- WHAT YOU ARE ASKED TO DO: Work out how many lines in the following entries contain the string "agent", and write only that number.

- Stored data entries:

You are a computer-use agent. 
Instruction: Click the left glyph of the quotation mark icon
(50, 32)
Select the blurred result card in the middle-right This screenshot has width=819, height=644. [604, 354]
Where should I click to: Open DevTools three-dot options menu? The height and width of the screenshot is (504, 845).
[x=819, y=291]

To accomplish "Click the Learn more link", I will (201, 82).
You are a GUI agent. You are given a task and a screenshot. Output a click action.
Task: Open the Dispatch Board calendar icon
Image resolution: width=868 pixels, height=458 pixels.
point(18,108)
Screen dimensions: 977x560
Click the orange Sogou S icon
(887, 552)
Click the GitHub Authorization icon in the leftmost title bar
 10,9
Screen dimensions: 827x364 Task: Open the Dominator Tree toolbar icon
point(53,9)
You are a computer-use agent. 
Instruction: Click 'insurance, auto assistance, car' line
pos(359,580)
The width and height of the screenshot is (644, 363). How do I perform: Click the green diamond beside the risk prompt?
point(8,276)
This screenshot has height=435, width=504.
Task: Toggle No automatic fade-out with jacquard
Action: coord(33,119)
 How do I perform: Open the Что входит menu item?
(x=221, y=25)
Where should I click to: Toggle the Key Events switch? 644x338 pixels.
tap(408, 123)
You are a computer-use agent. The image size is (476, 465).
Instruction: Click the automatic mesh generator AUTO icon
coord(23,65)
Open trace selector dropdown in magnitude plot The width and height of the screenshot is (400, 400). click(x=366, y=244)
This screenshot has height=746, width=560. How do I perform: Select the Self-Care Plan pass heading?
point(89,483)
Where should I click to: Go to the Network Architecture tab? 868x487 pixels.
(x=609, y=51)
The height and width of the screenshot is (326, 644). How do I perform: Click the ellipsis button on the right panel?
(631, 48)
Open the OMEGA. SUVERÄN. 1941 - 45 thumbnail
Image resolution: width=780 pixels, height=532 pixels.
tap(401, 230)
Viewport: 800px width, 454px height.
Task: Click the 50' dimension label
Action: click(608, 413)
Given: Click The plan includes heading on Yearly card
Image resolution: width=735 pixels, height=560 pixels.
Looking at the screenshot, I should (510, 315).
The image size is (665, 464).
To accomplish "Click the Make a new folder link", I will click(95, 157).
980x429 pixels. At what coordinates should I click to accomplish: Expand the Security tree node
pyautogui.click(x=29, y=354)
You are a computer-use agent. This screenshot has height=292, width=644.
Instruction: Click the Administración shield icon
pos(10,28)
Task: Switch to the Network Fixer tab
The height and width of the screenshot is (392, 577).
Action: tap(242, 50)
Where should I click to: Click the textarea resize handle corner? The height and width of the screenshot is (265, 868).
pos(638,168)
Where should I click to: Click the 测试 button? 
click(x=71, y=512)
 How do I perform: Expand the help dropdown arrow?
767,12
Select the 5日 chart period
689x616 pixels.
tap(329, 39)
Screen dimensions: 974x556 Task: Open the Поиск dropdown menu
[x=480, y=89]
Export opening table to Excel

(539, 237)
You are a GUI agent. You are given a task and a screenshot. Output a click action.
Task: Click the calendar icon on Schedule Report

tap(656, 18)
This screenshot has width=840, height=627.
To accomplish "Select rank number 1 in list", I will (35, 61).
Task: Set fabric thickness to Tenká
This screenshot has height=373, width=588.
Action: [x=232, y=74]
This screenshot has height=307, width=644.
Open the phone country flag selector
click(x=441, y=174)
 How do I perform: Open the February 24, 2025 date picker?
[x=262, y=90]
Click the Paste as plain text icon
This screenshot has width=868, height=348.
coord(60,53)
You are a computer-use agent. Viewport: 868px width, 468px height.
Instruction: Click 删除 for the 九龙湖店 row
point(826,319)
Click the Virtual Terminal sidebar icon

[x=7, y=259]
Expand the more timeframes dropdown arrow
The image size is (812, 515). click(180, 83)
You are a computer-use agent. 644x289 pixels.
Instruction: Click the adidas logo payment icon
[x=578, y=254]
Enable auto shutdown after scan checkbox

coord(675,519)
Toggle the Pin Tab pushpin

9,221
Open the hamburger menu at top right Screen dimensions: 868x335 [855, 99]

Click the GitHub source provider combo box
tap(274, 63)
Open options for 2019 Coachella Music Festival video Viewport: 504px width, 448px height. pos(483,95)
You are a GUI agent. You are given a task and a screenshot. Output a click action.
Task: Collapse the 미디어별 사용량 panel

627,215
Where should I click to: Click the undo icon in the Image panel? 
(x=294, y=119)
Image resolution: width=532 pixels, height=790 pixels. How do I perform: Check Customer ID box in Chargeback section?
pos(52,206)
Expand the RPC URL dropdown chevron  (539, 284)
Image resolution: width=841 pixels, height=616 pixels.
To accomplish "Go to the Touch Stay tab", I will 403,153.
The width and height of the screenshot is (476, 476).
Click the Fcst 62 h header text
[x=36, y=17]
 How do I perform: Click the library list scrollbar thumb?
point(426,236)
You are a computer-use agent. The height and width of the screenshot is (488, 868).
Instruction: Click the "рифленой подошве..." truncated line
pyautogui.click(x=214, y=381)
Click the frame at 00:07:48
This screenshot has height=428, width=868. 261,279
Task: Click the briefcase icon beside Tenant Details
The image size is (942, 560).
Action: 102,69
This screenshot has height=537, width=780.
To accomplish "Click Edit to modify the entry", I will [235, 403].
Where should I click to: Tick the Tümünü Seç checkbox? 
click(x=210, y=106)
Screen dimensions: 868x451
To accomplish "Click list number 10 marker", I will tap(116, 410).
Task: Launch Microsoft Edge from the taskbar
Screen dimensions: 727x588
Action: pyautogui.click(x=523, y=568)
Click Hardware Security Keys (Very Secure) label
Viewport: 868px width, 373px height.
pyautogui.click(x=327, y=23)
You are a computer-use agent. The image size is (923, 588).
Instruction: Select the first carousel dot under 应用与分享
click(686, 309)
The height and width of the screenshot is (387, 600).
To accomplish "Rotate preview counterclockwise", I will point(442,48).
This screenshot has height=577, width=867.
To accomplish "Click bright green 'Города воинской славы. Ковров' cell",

- RESULT: 11